Two separate central venous accesses are obtained using ultrasound guidance and using Seldinger technique. A 10 Fr 40 cm sheath is placed for a biopsy device and an additional 9 Fr vascular sheath is placed using the additional access for the IVUS probe. The authors use commercially available trans-jugular liver biopsy kits such as the TLAB Transjugular liver biopsy kit (Argon Medical, Frisco, TX) or the Liver Access and Biopsy Set (Cook Medical, Bloomington, IN). The authors’ experience is based on using the IJ for both the biopsy and IVUS accesses, however other operators use one central venous access (right IJ) for the biopsy device while obtaining the second central venous access via CFV for IVUS. Having both IJ access allows operators to control both the biopsy device and IVUS probe simultaneously.

When the IVUS probe is inserted from the jugular access, the craniocaudal orientation of the image is automatically synchronized. If the probe is introduced from the femoral access, the craniocaudal orientation will need to be changed to reflect the true anatomical orientation. Mediolateral rotation of the probe will bring into view a cross-sectional plane and the level of the transducer. Identifying the aorta using color doppler can be used as a reference point. Structures towards the right of the aorta can be identified using a clockwise rotation of the probe and vice versa for visualizing the structures towards the left of the aorta.
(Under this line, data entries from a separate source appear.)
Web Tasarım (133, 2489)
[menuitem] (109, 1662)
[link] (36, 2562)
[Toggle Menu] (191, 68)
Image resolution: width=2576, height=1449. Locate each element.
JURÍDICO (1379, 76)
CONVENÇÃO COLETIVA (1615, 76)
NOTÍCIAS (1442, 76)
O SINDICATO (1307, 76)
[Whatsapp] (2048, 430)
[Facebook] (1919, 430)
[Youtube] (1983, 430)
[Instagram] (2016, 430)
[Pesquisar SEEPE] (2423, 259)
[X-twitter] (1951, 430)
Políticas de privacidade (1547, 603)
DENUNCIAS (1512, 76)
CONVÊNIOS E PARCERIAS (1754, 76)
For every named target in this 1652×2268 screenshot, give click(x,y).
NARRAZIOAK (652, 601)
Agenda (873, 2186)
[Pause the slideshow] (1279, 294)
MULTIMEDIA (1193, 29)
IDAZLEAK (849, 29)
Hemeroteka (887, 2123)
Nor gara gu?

Once both accesses are secured, the target lesion is first identified using IVUS using mesenteric vessels as a landmark and fluoroscopic landmark such as vertebral bodies and disc spaces. Additional imaging modalities, such as cone beam CT can be used intra-procedurally to further confirm that the identified lesion is the intended target lesion.

Once the lesion is identified, the biopsy device is advanced and brought in plane with the lesion under direct IVUS guidance. The biopsy devices have throws ranging from 10 mm to 20 mm. Careful planning is required at this point and sampling distance/throws are adjusted based on the distance of the lesion from the vessel and the size of the lesion.

Technical considerations

Sampling can be repeated as needed using the same steps until an adequate volume of tissue is obtained for the needed histopathologic testing.

Once sampling is complete, the operator can perform venography to confirm no extravasation is present, though this may not be a necessary step in cases where the lesion encases the vein. The needles, wires, catheters, and sheaths can then be removed from the patient. Hemostasis is achieved by manual compression and sterile dressings are applied.

Case examples

Case 1

A 35-year-old female with a past medical history notable for systemic lupus erythematosus (SLE) and obstructive uropathy secondary to retroperitoneal fibrosis presents with a growing retroperitoneal soft tissue lesion encasing the inferior vena cava (IVC) and aorta. The lesion had previously been biopsied percutaneously with just FNA (fine needle aspirate); however, the FNA samples were ultimately nondiagnostic.

Due to the vascular involvement, no safe percutaneous window was identified to obtain core biopsy samples ( Fig. 1 ). The patient was subsequently referred to the interventional radiology clinic for discussion of a transvenous biopsy of the mass.